Aim: Please update the records starting at the line that contains "This screenshot has" and ending at the end of the records: change "wordmark" to "logo" and keep everything else the same. Give back only those lines, without the pictures.

═══ Recorded data

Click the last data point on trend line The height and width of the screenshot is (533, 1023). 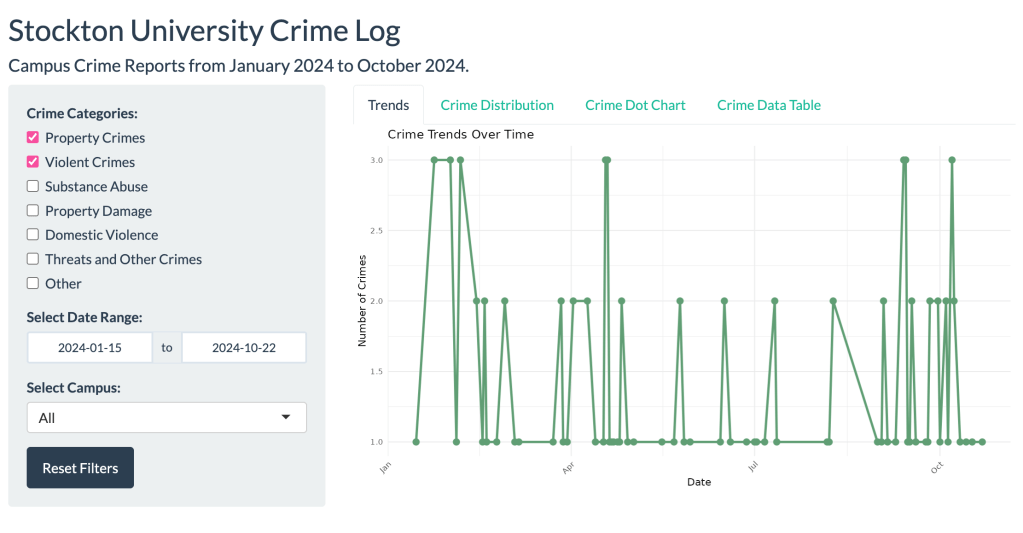coord(982,441)
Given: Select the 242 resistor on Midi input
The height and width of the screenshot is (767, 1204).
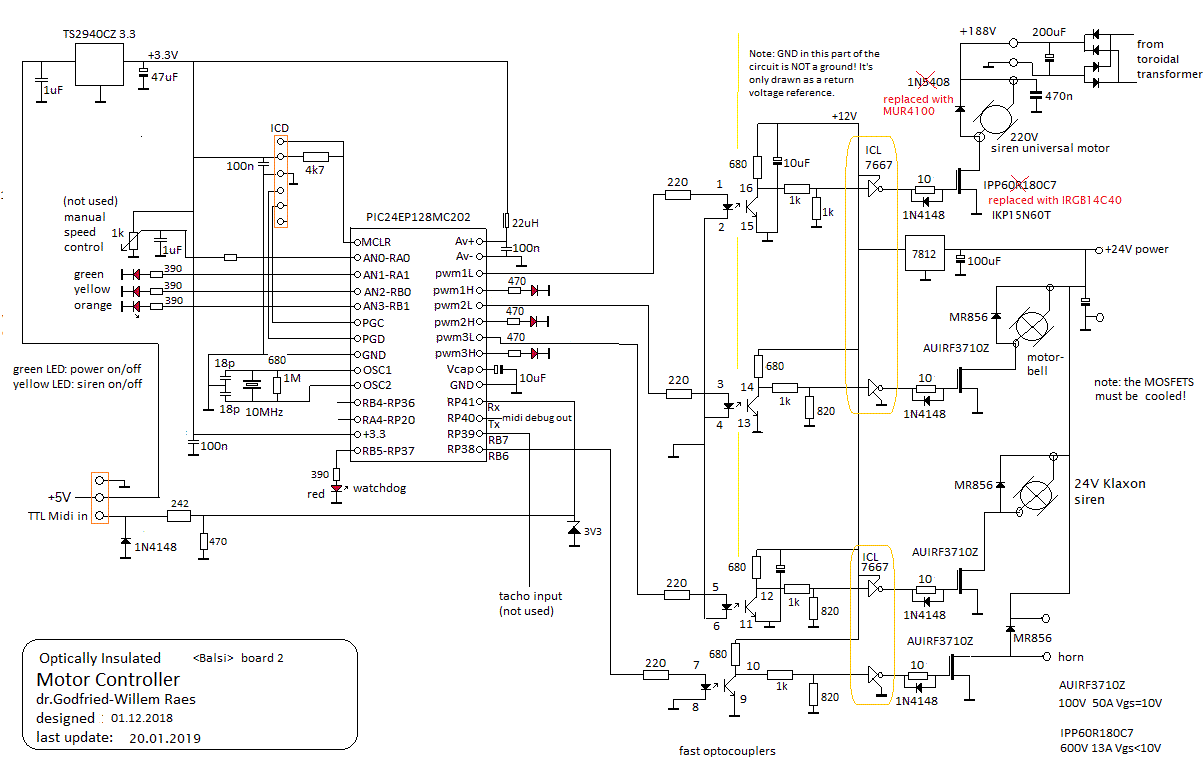Looking at the screenshot, I should coord(179,516).
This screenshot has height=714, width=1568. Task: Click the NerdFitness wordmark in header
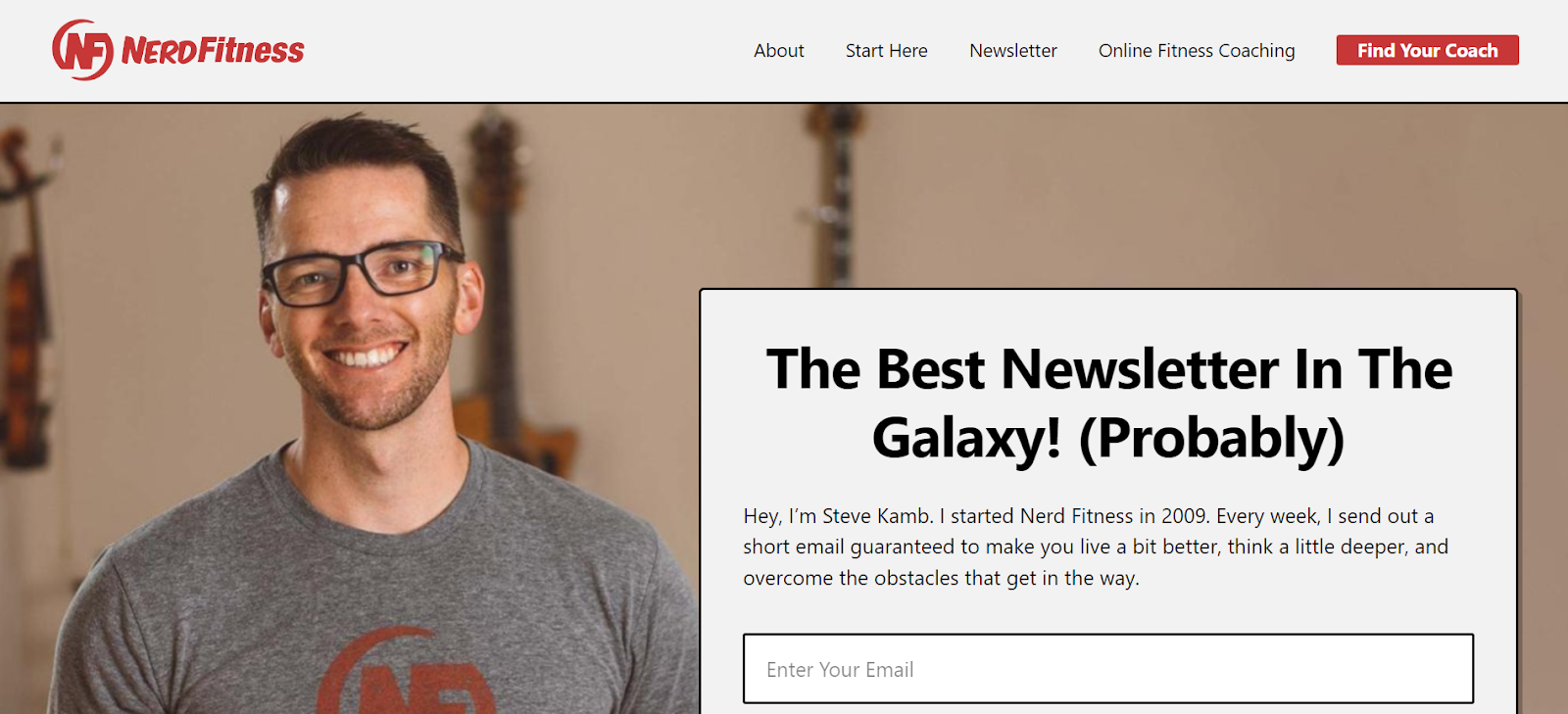click(x=213, y=50)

══════

Task result:
This screenshot has height=714, width=1568. Task: Click the NerdFitness logo in header
click(x=213, y=50)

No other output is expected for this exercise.